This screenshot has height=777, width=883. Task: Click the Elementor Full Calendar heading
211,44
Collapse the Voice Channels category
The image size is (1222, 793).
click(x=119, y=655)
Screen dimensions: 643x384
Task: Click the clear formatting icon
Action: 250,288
##########
* **TASK DESCRIPTION**
Copy every row above word for word, keeping their order.

* **WRITTEN SOLUTION**
This screenshot has height=777, width=883. Task: Click the Elementor Full Calendar heading
211,44
Collapse the Voice Channels category
The image size is (1222, 793).
click(x=119, y=655)
Screen dimensions: 643x384
Task: Click the clear formatting icon
Action: 250,288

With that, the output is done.